Chambers, 76, who also served as chancellor at North Carolina Central University from 1993 to 2001, died last Friday in Charlotte after months of declining health.

Hundreds of people, including 12th District Congressman Mel Watt, former University of North Carolina President C.D. Spangler, state NAACP President Rev. William Barber and former Democratic presidential candidate John Edwards, packed Friendship Missionary Baptist Church in Charlotte for Chambers' funeral.

"I consider myself a child of Julius Chambers," said U.S. Transportation Secretary Anthony Foxx.

Foxx, a former Charlotte mayor, noted that he was born in 1971, the same year that Chambers won a U.S. Supreme Court case mandating busing to desegregate public schools in Mecklenburg County. Because of that, Foxx said, he never had to attend class in run-down schools or use outdated textbooks.

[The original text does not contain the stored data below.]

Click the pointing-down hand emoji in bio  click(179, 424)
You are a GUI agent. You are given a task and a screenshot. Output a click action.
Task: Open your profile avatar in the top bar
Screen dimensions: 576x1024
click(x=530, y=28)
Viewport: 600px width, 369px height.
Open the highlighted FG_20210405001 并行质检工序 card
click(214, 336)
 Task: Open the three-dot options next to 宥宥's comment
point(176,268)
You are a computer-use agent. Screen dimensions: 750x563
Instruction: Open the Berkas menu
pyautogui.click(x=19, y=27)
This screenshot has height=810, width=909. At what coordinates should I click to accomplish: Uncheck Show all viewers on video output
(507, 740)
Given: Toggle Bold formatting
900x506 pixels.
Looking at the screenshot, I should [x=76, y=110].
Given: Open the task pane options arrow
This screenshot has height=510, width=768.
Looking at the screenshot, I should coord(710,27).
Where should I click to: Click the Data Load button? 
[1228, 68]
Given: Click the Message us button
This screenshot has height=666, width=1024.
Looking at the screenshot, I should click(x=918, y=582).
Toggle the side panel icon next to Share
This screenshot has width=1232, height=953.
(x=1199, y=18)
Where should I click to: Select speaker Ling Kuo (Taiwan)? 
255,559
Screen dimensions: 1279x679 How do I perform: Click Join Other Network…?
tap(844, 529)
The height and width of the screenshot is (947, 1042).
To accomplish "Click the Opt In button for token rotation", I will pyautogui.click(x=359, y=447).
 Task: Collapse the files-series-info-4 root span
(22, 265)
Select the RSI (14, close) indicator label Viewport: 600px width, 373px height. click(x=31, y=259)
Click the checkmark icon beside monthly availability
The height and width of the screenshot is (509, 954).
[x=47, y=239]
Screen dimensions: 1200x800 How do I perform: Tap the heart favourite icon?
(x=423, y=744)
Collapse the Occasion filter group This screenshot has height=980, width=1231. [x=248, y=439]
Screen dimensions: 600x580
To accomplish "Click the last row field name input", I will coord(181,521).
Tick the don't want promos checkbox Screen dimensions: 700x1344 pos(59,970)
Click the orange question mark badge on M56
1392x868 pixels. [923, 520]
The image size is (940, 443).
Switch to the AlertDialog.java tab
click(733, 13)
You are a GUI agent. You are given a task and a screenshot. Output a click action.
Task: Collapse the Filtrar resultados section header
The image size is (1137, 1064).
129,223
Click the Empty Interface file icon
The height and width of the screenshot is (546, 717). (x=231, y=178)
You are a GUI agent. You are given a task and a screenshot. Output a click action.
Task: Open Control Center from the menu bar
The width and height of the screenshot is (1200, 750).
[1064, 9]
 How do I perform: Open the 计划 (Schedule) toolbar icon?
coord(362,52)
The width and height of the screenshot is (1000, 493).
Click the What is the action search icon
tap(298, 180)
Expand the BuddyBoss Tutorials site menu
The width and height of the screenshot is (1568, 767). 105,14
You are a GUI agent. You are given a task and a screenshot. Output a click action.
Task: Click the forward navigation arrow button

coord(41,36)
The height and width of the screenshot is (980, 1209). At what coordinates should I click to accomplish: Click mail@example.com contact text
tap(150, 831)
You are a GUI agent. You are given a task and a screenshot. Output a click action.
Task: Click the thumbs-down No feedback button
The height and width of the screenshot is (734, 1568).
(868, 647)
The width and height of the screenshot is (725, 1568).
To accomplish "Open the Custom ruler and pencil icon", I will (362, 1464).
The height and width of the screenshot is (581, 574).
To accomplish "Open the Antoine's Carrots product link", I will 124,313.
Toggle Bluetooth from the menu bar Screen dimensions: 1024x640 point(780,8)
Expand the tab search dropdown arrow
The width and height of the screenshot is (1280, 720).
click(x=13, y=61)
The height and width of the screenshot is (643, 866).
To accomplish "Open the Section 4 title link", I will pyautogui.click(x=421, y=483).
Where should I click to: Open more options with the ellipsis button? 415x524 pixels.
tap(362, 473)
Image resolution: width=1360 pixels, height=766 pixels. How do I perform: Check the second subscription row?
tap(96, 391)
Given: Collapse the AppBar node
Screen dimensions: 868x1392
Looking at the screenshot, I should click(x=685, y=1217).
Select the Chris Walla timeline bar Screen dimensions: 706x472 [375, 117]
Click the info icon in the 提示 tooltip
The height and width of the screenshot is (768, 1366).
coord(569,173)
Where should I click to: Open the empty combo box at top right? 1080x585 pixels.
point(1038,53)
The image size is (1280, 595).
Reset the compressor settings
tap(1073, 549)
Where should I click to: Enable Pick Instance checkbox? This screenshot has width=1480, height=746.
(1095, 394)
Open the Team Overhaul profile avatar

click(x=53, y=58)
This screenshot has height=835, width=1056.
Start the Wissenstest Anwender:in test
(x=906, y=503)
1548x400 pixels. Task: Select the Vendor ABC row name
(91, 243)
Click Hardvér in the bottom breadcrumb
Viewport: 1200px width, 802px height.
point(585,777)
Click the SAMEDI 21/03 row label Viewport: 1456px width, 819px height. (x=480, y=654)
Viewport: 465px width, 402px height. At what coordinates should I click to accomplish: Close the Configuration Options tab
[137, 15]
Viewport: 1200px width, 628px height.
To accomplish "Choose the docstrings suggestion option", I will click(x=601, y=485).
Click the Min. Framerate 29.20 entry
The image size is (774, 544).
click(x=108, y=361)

"People on Tryon Street, people on Wall Street and all across America owe their careers to this man," Foxx said.

Sherrilyn Ifill, president and director-counsel of the NAACP Legal Defense Fund, said Chambers, who led the organization for a decade before taking the reins at N.C. Central, was a mentor to her whose interest in her actions sometimes intimidated her.

"He had a deep respect for the common man," Ifill said, noting he always reminded her and other NAACP attorneys to focus on the needs of their clients.

James Ferguson, who co-founded the nation's first integrated law firm in Charlotte with Chambers in the 1960s, said his longtime partner's tireless sacrifices helped change millions of people's lives.

"His heart didn't give out," Ferguson said. "I believe he gave his heart away in pieces ... until there was nothing left to give."